Rosewater was an ingredient frequently used in the first half of the nineteenth century. Mid-century vanilla replaced rosewater as a favored flavoring. Today, bitter almonds are prohibited for sale in the United States because of the toxicity of the compound amygdalin which, when eaten, breaks down into a cyanide, a deadly poison. Our adapted recipe for today’s kitchen lists sliced almonds, which are readily available as an ingredient.
Louisa Macculloch’s recipe for Barbados Jumballs is just one of 40 recipes that have been adapted for today’s kitchen and available on MHHM’s website. Search “Munchie Monday” on this page to find them all.

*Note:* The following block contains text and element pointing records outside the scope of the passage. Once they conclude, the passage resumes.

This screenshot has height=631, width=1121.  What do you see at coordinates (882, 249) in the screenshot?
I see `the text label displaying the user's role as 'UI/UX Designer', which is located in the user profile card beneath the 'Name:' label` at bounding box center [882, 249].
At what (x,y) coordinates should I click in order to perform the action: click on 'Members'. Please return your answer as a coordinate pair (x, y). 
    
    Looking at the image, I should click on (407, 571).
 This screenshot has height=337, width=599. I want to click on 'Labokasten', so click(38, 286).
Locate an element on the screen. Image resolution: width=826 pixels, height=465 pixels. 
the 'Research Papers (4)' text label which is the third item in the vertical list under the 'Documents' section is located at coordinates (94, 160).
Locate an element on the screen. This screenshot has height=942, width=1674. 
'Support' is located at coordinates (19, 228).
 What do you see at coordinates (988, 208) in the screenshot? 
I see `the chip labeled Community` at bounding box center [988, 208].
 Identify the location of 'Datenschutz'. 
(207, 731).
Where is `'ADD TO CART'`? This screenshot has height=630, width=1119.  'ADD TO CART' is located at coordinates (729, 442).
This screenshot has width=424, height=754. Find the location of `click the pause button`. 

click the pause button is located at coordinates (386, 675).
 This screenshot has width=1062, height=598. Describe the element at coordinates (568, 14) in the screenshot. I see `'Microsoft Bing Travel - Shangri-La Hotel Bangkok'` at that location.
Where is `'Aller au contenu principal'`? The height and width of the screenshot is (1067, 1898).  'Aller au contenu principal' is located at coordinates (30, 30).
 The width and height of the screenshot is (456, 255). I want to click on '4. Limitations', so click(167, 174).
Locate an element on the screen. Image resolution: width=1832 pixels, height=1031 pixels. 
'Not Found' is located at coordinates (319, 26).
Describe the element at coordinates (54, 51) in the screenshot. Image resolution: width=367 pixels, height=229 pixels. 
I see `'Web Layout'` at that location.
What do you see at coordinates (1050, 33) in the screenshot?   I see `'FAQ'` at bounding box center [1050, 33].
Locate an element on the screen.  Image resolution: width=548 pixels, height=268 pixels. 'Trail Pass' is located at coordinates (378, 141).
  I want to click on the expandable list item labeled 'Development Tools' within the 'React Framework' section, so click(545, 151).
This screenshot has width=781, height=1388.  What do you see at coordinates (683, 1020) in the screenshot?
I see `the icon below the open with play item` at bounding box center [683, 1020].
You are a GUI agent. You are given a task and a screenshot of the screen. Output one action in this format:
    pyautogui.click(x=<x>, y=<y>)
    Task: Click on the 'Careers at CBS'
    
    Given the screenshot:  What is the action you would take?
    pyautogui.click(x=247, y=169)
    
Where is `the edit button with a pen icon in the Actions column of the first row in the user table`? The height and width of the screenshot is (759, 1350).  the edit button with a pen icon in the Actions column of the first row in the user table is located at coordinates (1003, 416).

Original Recipe: Barbados Jumballs Feb. 2d 1849
Beat very light the yolks of four eggs and the whites of eight. Add a spoonful of rose water, a hand full of bitter almonds pounded with it.
1 lb. of white sugar,
¾ lb. of fine flour,
Drop them from a teaspoon on greased tin sheets.
“This makes a quantity, Enough for company.”
Adapted Recipe: Barbados Jumballs
4 egg yolks
8 egg whites
1 ½ teaspoons of rosewater
¾ cup of sliced almonds (not salted)
2 cups of sugar
3 cups of cake flour
Preheat oven to 350 degrees. In a food processor blend ¾ cup of sliced almonds with 1 ½ cups of sugar. In a large bowl stir sifted cake flour, eggs yolks, rosewater. Add the blended almond and sugar. In another bowl whip the egg whites for at least a minute or two (until the egg whites appear foamy) and then add the remaining ½ cup of sugar and continue to whip. Fold the egg white mixture into the rest of the ingredients. Use a teaspoon to place cookie dough on a greased cookie sheet. Bake for 12 minutes until light brown on edges. Let cool.